The COVID-19 crisis is indubitably a multifaceted phenomenon and has altered various aspects of human life to date. The complexity of the crisis has been further increased by the multiple virus mutations that lead to a number of pandemic waves across the globe.
Despite the complexity of the matter, researchers have argued that most countries are resorting to reductionist approaches in managing the situation. These might include adopting a single and isolated scientific discipline that misallocate resources and incur high social and economic costs. For instance, certain implementation of lockdowns policies and the closure of educational and business entities may induce various unintended socio-economic consequences. They range from disruptions of the family institution, mental health problems, and the further widening of socioeconomic inequalities.

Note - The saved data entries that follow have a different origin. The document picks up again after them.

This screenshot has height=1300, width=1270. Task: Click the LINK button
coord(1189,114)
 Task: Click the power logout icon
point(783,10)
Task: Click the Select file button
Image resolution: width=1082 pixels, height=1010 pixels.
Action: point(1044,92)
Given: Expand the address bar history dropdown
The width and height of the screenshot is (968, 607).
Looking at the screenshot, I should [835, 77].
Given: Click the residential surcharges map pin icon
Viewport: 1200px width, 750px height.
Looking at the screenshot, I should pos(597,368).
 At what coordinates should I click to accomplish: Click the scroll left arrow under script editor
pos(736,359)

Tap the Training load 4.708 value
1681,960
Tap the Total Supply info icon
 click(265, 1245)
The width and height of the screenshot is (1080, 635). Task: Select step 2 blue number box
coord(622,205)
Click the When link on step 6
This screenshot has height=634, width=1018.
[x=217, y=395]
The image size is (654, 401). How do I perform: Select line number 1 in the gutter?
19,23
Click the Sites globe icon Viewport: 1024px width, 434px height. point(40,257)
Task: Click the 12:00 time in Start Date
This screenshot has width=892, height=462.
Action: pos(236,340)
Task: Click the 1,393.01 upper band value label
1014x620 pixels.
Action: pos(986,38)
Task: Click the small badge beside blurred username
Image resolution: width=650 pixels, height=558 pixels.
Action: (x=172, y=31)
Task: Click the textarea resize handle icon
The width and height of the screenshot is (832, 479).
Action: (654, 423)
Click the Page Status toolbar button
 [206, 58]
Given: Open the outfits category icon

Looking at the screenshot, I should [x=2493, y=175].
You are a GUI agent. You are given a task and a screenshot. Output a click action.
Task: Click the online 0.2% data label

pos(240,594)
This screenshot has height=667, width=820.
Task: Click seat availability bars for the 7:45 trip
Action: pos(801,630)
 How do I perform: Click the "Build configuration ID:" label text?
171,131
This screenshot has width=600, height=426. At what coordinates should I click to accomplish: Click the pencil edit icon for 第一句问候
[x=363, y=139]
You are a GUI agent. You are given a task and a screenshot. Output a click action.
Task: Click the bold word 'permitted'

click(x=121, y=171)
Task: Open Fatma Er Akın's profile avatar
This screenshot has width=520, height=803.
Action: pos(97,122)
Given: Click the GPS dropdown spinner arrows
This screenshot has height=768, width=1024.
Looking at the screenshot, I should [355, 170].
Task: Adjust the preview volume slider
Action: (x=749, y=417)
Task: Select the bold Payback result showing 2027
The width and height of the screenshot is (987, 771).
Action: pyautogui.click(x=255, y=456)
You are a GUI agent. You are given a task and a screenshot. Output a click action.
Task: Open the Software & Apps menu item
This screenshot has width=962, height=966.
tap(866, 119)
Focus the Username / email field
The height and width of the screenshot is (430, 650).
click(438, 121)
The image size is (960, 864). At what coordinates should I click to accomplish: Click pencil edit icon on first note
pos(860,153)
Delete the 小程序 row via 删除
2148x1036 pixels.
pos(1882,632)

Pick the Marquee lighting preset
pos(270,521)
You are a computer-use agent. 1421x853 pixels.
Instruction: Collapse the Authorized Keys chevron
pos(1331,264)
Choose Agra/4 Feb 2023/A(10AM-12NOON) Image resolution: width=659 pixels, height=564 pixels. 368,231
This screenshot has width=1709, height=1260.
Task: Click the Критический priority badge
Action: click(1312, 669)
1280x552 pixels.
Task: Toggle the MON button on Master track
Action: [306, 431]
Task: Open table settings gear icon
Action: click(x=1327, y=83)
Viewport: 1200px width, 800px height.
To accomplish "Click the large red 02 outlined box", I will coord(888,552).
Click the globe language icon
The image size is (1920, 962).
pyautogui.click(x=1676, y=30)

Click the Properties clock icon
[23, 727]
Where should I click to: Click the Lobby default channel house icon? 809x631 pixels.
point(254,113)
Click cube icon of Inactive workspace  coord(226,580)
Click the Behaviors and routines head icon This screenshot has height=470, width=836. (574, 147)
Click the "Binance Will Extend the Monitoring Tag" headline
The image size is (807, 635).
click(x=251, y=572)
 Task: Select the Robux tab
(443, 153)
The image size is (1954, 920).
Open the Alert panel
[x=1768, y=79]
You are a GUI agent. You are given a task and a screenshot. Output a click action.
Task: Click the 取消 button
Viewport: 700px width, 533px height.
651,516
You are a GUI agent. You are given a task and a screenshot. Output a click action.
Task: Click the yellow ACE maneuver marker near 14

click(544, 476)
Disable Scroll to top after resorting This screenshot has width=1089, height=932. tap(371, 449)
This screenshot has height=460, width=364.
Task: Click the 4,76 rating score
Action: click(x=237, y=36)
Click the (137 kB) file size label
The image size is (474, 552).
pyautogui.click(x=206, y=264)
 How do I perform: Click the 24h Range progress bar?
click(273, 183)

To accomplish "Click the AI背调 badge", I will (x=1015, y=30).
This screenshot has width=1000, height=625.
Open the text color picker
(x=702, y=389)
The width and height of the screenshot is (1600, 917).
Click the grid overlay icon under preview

As a typical ‘black swan’ crisis, the COVID-19 pandemic calls for a non-linear mode of thinking and planning, which is primarily represented by the field of systems thinking. Systems thinking offers a holistic mechanism in phenomena analysis and its application spans across disciplines. It provides an approach to solving complex problems by simultaneously ‘seeing the forest and the trees’. As such, the World Health Organization (WHO) has adopted systems thinking as a strategic tool for public health reform globally even before the pandemic unfolds.
Under this backdrop, this forum intends to shed some light on the necessity of resorting to systems thinking in tackling the pandemic situation and how the approach might resonate with the teachings and principles of Islam. It will also discuss how a systems thinking mindset can better harness our ability to build resilient socio-economic-health systems in the post-pandemic era.